One example of how we built cultural buy-in for shaping performance management is a pilot program we started two years ago to remove performance ratings and forced rankings in order to shift to a more balanced and transparent approach. After piloting this initiative in several business groups and receiving positive feedback, we were able
to build on that success. For example, in our training, we brought in business leaders from the pilot program to participate on panels to explain how they had new kind of performance dialogue. This year, we launched the no-ratings performance approach throughout the company by clarifying the continuity in culture and values
we appreciate. Further, we based this call to action around business growth and company
objectives we all need to accomplish.
 
How do you determine which components of performance management work?
 
Metrics and feedback inform our performance management approach.

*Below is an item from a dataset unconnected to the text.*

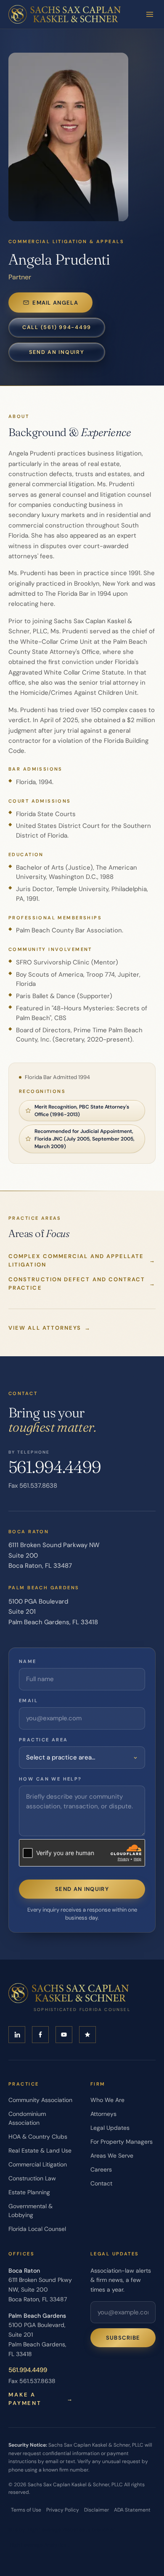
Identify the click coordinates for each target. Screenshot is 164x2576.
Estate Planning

One example is that the feedback we received in our employee engagement survey spurred us to move away from a rating and forced-ranking approach to one that provides a better employee experience through balanced and transparent dialog. After implementing this new approach, our most recent annual employee engagement survey showed a 4 to 5 percent improvement in several items relating to performance management: clarity of job expectations, accountability, recognition and seeing the performance system as being more fair. This is an early indicator of our success.
 
A second approach to metrics is a performance management dashboard, which my team in organizational effectiveness produces each month. This dashboard shows, by department, the progress in attending training and completing the performance system tasks such as setting goals, tracking performance progress or development planning. We also collect informal feedback through ongoing dialog with our HR business partners
and clients to ensure relevance and sustainability of our performance management approach.
 
Ultimately, we are contributing to building an even better culture and business success.